**Task:** Write out, word for word, every line in the data below from the one containing "文字 (1029, 172)" to the one containing "2021-1-11 20:31 (1206, 1738)", both of them included.

**Data for the task:**
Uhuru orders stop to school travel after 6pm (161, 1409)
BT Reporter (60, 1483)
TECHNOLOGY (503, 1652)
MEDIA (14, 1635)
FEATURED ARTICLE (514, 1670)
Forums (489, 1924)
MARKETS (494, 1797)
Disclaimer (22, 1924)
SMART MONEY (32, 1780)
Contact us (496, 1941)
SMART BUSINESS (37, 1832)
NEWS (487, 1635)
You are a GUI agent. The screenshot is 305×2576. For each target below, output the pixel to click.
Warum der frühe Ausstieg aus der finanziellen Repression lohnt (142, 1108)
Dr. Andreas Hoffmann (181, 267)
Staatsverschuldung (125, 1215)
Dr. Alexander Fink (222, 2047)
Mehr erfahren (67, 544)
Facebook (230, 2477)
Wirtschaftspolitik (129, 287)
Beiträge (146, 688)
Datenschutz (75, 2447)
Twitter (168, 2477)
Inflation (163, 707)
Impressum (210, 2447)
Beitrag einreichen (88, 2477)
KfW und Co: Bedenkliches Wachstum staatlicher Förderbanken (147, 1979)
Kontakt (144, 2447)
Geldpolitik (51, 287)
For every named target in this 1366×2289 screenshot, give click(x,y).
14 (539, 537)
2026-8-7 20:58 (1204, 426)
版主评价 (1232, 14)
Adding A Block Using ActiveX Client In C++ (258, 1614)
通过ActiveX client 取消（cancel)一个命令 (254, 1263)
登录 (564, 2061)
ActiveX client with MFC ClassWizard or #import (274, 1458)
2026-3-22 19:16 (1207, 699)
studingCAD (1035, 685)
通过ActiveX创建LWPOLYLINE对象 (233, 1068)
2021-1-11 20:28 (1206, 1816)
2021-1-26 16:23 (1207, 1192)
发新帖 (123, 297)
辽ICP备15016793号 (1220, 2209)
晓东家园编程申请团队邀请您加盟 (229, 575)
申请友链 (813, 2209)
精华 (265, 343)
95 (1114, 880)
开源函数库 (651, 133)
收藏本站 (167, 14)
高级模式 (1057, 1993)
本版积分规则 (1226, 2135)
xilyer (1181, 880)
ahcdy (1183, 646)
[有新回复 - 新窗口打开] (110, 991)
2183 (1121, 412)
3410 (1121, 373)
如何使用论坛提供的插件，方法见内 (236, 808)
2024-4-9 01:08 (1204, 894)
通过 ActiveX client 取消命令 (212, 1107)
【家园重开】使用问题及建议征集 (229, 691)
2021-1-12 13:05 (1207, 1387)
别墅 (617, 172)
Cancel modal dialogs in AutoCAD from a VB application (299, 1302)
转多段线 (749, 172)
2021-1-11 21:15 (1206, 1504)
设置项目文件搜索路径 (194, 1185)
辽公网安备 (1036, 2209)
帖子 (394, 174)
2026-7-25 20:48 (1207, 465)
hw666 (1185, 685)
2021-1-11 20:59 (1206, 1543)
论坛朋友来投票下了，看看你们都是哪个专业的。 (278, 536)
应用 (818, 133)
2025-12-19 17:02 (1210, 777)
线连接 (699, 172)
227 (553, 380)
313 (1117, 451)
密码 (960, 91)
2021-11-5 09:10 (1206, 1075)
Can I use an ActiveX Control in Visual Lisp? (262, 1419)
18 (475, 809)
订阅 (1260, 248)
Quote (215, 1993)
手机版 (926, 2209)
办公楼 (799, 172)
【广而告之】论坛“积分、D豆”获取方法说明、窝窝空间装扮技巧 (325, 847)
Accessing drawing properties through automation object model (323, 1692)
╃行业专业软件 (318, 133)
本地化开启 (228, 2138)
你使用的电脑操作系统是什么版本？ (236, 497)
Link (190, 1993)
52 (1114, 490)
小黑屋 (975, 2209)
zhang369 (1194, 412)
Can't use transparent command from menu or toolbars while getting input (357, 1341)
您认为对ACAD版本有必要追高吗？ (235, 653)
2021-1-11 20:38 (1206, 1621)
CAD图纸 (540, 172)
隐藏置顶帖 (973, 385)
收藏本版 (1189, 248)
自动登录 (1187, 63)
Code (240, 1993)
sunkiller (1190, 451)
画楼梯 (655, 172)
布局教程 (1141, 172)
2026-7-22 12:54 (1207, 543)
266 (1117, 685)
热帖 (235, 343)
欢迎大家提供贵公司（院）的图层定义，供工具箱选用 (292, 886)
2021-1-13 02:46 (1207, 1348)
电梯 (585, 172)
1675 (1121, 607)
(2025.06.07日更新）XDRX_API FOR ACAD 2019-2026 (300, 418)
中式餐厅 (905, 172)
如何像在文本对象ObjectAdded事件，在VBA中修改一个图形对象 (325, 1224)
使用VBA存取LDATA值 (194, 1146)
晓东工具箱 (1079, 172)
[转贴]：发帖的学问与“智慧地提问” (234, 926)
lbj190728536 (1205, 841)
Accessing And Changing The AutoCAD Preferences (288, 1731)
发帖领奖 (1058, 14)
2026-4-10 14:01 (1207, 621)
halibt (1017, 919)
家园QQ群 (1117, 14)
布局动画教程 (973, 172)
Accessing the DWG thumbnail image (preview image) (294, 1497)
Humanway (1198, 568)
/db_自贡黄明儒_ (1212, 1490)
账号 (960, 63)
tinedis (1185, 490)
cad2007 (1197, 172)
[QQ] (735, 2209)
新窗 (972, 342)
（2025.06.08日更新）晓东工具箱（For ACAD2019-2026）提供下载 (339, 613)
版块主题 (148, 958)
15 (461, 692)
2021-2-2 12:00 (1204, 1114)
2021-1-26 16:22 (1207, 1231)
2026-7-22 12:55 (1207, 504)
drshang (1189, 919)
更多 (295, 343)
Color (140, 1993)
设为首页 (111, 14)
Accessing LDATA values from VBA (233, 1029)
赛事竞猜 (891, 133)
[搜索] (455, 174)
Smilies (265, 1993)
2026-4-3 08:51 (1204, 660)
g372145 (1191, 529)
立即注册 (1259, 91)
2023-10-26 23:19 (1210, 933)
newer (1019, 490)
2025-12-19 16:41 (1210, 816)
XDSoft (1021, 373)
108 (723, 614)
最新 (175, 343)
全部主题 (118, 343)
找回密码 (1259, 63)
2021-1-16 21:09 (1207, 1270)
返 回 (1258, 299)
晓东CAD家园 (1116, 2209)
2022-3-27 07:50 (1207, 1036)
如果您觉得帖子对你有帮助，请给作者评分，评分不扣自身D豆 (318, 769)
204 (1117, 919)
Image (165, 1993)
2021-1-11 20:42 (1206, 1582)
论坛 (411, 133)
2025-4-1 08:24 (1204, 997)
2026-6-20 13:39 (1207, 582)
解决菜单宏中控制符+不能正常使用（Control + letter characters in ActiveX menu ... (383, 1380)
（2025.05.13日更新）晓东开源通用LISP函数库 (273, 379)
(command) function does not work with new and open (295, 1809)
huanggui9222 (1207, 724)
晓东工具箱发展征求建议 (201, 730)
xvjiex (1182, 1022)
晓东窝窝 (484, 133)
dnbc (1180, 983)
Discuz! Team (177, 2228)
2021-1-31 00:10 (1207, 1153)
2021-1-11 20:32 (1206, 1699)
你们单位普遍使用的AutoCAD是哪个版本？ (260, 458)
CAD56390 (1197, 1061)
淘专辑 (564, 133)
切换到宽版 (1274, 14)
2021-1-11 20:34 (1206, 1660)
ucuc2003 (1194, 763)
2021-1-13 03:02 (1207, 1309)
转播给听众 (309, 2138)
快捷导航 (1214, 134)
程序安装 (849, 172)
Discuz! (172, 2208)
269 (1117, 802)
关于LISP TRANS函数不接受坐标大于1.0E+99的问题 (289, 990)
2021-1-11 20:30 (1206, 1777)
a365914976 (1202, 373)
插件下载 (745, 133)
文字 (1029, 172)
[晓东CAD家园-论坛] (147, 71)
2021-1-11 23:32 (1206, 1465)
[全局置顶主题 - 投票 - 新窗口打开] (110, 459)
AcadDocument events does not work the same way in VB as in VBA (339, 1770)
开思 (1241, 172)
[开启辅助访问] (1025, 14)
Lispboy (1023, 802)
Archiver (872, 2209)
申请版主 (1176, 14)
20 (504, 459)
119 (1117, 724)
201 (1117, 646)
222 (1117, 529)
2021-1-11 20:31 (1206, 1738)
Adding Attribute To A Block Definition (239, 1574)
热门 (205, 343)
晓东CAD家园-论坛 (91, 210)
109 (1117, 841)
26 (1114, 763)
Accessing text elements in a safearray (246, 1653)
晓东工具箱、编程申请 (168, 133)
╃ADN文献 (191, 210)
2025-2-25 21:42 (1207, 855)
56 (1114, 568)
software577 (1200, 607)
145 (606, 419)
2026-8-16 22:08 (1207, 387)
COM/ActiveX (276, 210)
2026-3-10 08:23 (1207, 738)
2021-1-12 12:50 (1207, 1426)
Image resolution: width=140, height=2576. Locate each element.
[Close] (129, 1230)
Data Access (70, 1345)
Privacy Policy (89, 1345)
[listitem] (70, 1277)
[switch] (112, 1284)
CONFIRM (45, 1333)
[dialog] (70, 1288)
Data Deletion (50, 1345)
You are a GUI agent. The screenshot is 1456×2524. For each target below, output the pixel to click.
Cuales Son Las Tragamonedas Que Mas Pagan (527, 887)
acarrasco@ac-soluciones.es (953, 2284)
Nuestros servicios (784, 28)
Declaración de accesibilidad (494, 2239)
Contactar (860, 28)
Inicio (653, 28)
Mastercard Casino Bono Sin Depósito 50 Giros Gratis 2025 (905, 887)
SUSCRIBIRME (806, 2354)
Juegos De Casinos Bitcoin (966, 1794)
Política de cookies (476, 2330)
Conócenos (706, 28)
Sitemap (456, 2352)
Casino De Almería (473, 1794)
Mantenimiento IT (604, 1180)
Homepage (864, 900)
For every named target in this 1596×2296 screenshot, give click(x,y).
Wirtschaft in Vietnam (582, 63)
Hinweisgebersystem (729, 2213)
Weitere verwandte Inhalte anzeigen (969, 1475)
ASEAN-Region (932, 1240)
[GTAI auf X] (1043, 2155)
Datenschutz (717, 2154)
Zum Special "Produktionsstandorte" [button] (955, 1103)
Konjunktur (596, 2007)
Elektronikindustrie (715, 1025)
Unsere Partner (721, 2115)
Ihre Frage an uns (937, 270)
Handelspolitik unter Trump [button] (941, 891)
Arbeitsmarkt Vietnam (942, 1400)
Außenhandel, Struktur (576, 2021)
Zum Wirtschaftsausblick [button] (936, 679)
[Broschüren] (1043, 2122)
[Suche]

**Answer to this problem:**
文字 (1029, 172)
[晓东CAD家园-论坛] (147, 71)
2021-1-11 23:32 (1206, 1465)
[全局置顶主题 - 投票 - 新窗口打开] (110, 459)
AcadDocument events does not work the same way in VB as in VBA (339, 1770)
开思 (1241, 172)
[开启辅助访问] (1025, 14)
Lispboy (1023, 802)
Archiver (872, 2209)
申请版主 (1176, 14)
20 (504, 459)
119 (1117, 724)
201 (1117, 646)
222 (1117, 529)
2021-1-11 20:31 (1206, 1738)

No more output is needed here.